Gravatar left by Galen at 7/22/2007 7:13 PM

Robbie, there is so little advantage to storing images in the database that I just don't see the point. Your tables quickly get bigger, meaning they don't fit in memory and there is more thrashing on your hard drive to execute queries.

Think programatically, not databasically (no, not a word). When you want to destroy a record, create a function that looks up and destroys its images as well. You should have (non-db) functions that track photo count and the like anyways (so you know how many to download), right? So what's an extra 3 lines of code that look up and delete each photo.

Now I understand why you (you!) might do it - you're a database guy and you like trying out new features. But the only other people who will tell you it's a good idea are the people selling you the databases and the upgrades and the people who did it on their own to show off the power of their database (Microsoft Terraserver) because the licenses were free. Google and (I would wager) Microsoft Live Maps almost definitely store their images in a glorified file system of sorts; file systems are made for finding and delivering files, databases are made for a host of other things, most of which are lost on images.

# re: Storing images in the database – good or bad idea?

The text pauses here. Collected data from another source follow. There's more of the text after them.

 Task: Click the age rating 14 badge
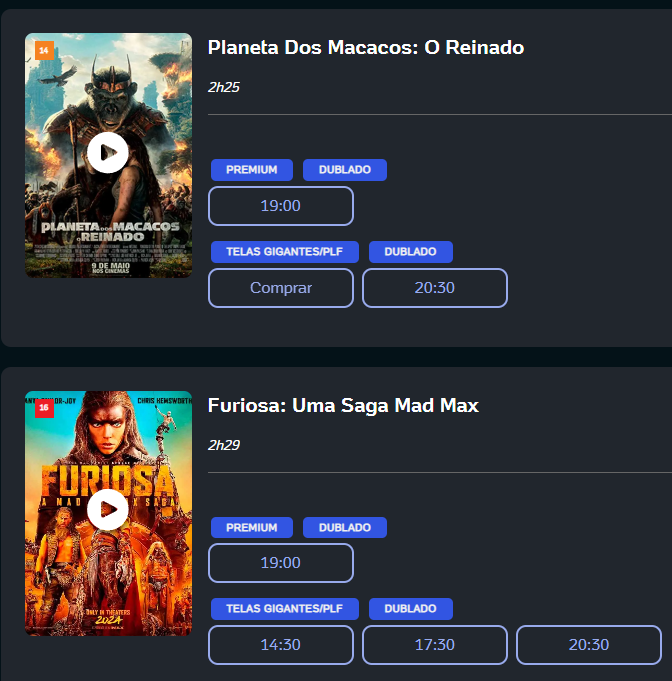(x=44, y=49)
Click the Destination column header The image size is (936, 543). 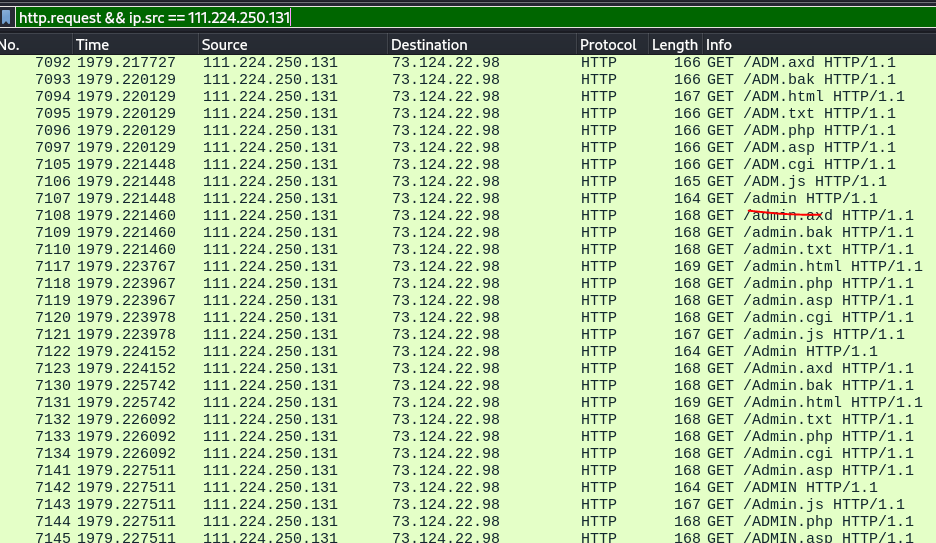point(481,45)
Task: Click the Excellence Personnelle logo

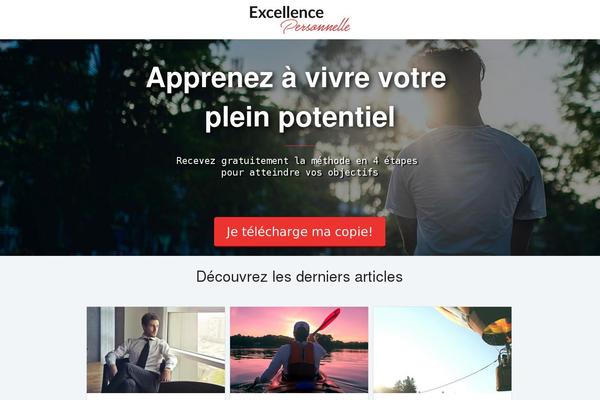Action: (300, 20)
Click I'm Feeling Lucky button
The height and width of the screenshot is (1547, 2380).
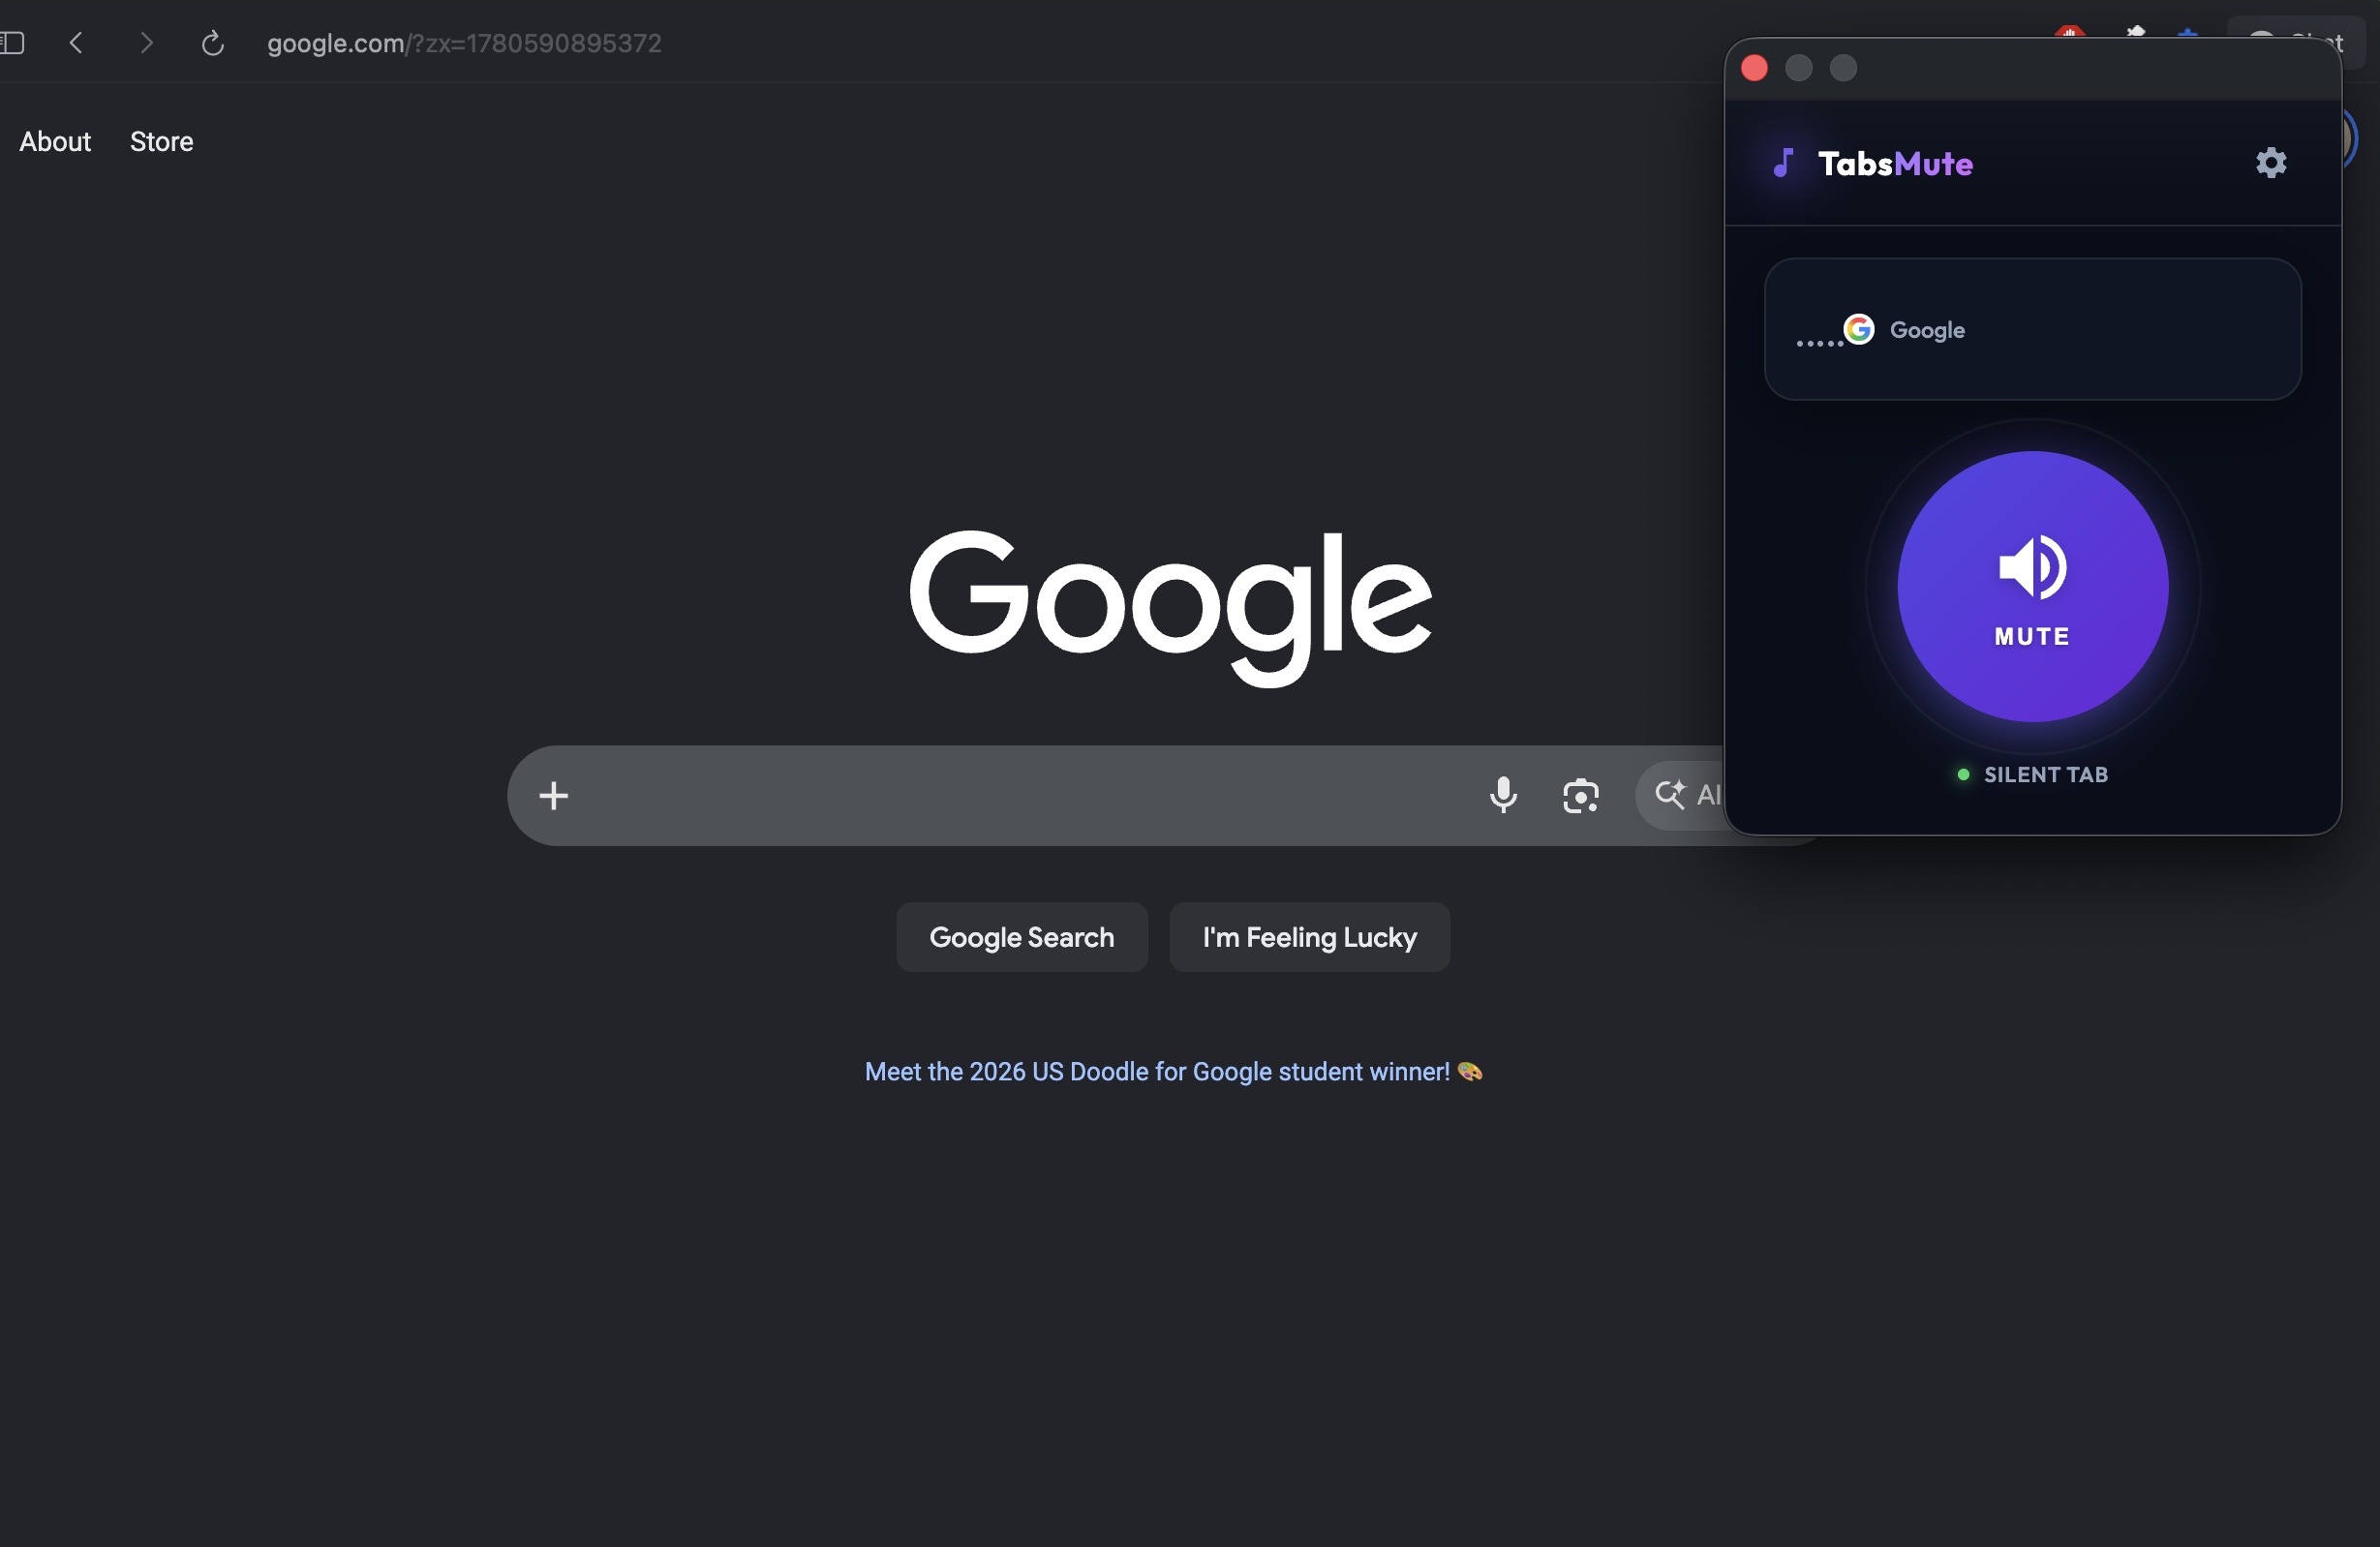1309,937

Gravatar left by Robbie at 7/24/2007 3:58 PM
Galen,

I'm assuming that your search uses a DB and your listings data isn't in HTML/XML files scattered on your hard drive? So I'll assume we agree that DBs are the best tool for searching/manipulating small pieces of textual/numeric data.

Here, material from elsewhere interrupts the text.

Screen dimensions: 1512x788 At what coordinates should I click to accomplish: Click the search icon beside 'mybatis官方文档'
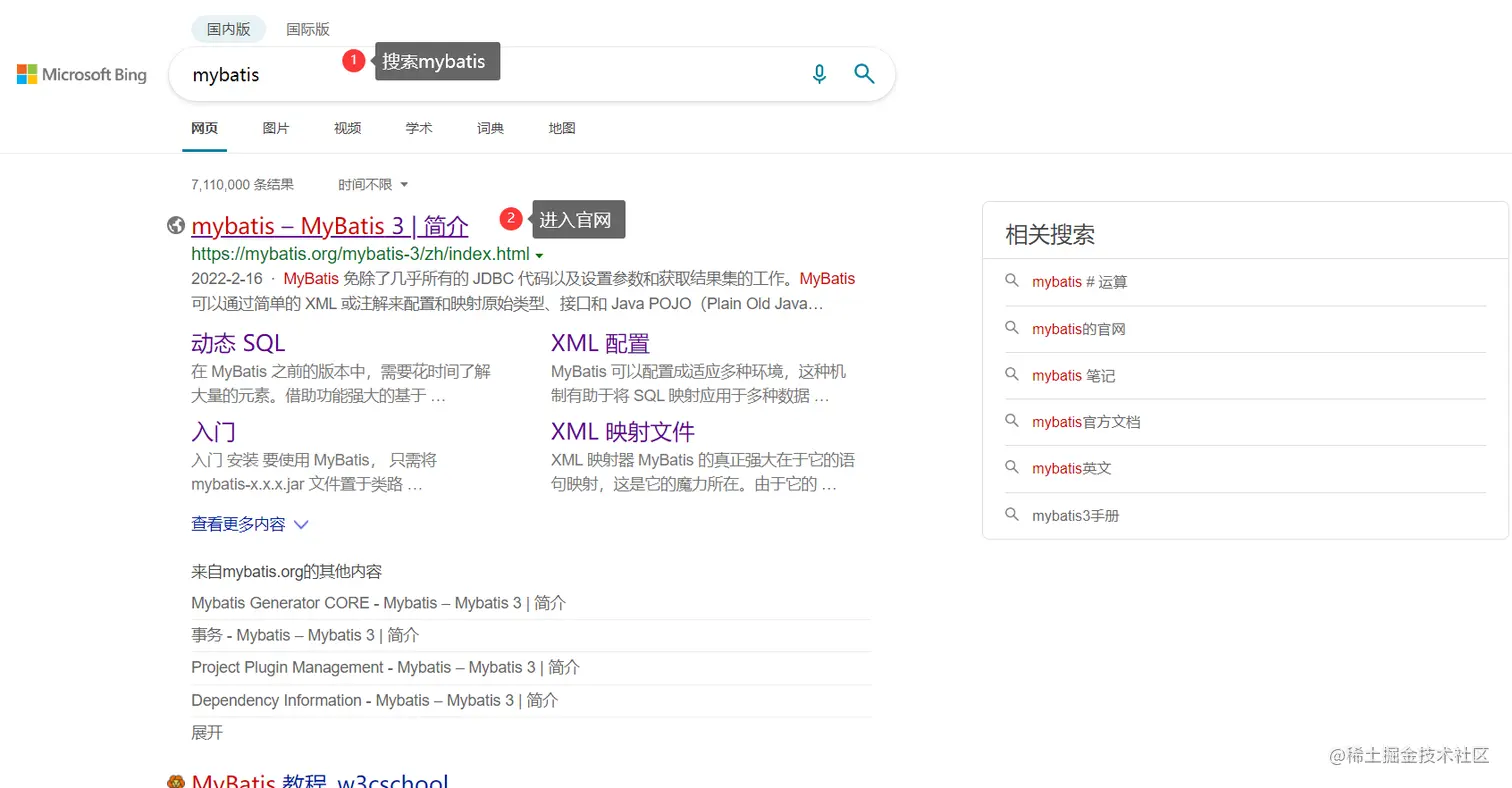[1013, 421]
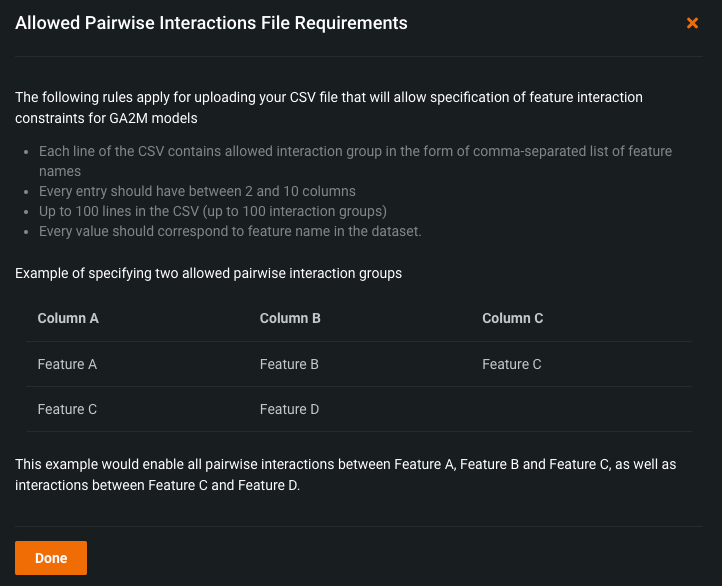Click Feature C in the first row
The width and height of the screenshot is (722, 586).
[511, 364]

If your already using a DB, you've already "paid" for it, and there's no added financial cost to storing the images in the DB. Sure, newer DB's are better/faster. However, most commercial database vendors charge per CPU or per user, not per MB stored so adding image data to the DB will not increase your licensing fees. (Although if Oracle did charge more per MB it wouldn't surprise me) And since you're probably using Postgres or MySQL, cost is even less of an issue for you.

If your already using a DB, your already taking up CPU, memory and disk resources for it. Why not use it to it's full advantage? What's the difference between the file system thrashing and database system thrashing? Disk thrashing is disk thrashing right? Storing images in either location requires CPU cycles, memory, disk space and disk seeking. Furthermore, databases are designed for fast seeking, so a well indexed DB should beat the crap out the filesystem in terms of data finding.

DB's win on data management (it's easier to back up one database, than one database + 500,000 images). DB's win on security (one set of credentials vs potentially different directory/file security settings for each file). DB's win on meta-data searching (SELECT ... FROM ... WHERE ... beats ls or dir any day of the week). DB's win on flexibility (i don't need to worry about where the data is physically stored, I just need a way to get at it). DB's have advantages, but perhaps not enough for you to consider using it for image serving.

The problem is that databases aren't usually known for fast BLOB (aka Binary Large OBjects) retrieval (which is what file systems usually do better) and getting BLOB data out of a database to a web browser is different (and potentially more work) than getting BLOB data out of a file system to a web browser.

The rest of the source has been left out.